Pas toujours facile de couvrir la science dans les pays en développement !
Agence Science-Presse – Raphaëlle Derome

MELBOURNE – S’intéresse-t-on à la science dans les pays en développement ? Oui, répondent les journalistes scientifiques des pays émergents. Mais le travail n’est pas toujours facile, comme ils l’ont expliqué à leurs collègues lors de la Cinquième Conférence mondiale des journalistes scientifiques.

Premier constat : les journalistes des pays émergents ne disposent pas des mêmes outils perfectionnés que leurs collègues des pays riches. Ébahie devant la minuscule enregistreuse d’un collègue américain, Christina Scott, d’Afrique du Sud, a fait rigoler la salle en lançant un « Voici ce que j’utilise, moi ! » tout en brandissant un magnétophone à cassette de la taille d’un dictionnaire.

Des salles de rédaction qui n’ont pas assez d’ordinateurs pour tous les journalistes et les pannes de courant qui surviennent à cinq minutes de l’heure de tombée sont aussi monnaie courante.

Pas assez de relationnistes !

Les journalistes des pays développés reçoivent chaque jour des dizaines de communiqués et sont régulièrement sollicités par les relationnistes de tout acabit. Ce n’est pas le cas dans les pays émergents, où il est difficile de se tenir au courant des découvertes des chercheurs locaux.

Les services de presse en ligne proposant des actualités scientifiques (comme le portail Eurekalert) n’existent pas.

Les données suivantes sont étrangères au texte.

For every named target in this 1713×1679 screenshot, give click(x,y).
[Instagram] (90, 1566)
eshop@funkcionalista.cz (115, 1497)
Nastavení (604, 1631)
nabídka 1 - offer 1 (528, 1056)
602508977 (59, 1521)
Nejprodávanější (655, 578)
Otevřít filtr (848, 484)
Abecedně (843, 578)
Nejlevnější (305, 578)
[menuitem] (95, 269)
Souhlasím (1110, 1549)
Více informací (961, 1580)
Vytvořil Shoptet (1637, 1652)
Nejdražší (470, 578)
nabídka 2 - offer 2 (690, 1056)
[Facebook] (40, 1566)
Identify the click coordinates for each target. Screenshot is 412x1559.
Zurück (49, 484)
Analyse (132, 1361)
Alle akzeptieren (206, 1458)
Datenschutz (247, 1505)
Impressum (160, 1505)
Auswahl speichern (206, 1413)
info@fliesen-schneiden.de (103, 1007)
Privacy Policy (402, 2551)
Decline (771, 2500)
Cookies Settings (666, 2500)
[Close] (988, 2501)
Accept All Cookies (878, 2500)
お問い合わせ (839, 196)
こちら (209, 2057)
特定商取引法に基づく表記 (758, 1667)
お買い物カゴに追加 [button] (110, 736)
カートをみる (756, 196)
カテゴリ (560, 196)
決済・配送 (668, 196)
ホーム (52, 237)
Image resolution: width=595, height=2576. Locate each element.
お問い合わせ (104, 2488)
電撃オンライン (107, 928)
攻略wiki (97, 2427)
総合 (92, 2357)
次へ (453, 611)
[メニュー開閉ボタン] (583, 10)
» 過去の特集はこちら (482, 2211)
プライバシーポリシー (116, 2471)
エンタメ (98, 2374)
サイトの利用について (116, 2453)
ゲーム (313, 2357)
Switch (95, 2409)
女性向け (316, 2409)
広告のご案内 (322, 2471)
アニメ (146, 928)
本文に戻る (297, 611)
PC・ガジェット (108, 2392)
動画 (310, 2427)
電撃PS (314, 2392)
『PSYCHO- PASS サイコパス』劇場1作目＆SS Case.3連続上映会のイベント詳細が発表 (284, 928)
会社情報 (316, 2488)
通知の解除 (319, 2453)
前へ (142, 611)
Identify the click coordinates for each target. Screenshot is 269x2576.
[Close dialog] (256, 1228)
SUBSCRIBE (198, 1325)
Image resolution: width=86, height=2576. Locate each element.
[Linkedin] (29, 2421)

Et les services de relations publiques des universités sont peu efficaces (… quand il y en a !).

« Je me souviens d’une relationniste à qui j’avais demandé de me suggérer des idées de sujets. Elle m’a répondu Nous ne faisons rien d’intéressant ici ! », raconte la journaliste scientifique brésilienne Luisa Massarani.

Un truc du Chinois Hepeng Jia ? Consulter les revues scientifiques locales. « Une recherche jugée sans intérêt par une revue internationale peut néanmoins être très pertinente pour nos lecteurs. »

Des démocraties immatures

La liberté de presse est également un problème dans plusieurs pays. Talent Ng’andwe, journaliste zambien pour le réseau SciDev.Net, a expliqué que deux des trois quotidiens zambiens sont propriété du gouvernement. « Le gouvernement nomme les patrons du journal, alors un article qui critique le gouvernement a peu de chances d’être publié… »

Au Sri Lanka, raconte quant à lui Nalaka Gunawardene, de TVE Asia Pacific, « il est difficile de trouver des scientifiques qui voudront se prononcer quant aux impacts possibles des lois ou des politiques proposées par nos gouvernements. »

C’est encore plus ardu quand il s’agit de grands projets de haute technologie : l’exploration spatiale, le nucléaire, le branchement Internet à grande échelle. « Ces projets coûteux éclipsent les recherches plus « élémentaires » en faveur du développement humain, dit M. Gunawardene. Mais si on les remet en question, on nous accuse d’être anti-progrès ou d’être un traître à la solde des pays occidentaux. »

La journaliste indienne Tata Padma, elle, a fait ressortir que malgré le développement technologique fulgurant de son pays, la science n’occupe qu’un maigre 3% dans les médias. « Les patrons pensent que les analphabètes ne veulent pas entendre parler de science », dit-elle.

Face à tout cela, les reporters des pays en développement sont particulièrement créatifs dans leur travail, pense Christina Scott. « Tous les journalistes scientifiques font face aux mêmes enjeux, mais nous, du monde en développement, sommes un peu comme les bactéries extrémophiles. Nous nous sommes adaptés aux conditions difficiles et c’est maintenant là que nous prospérons.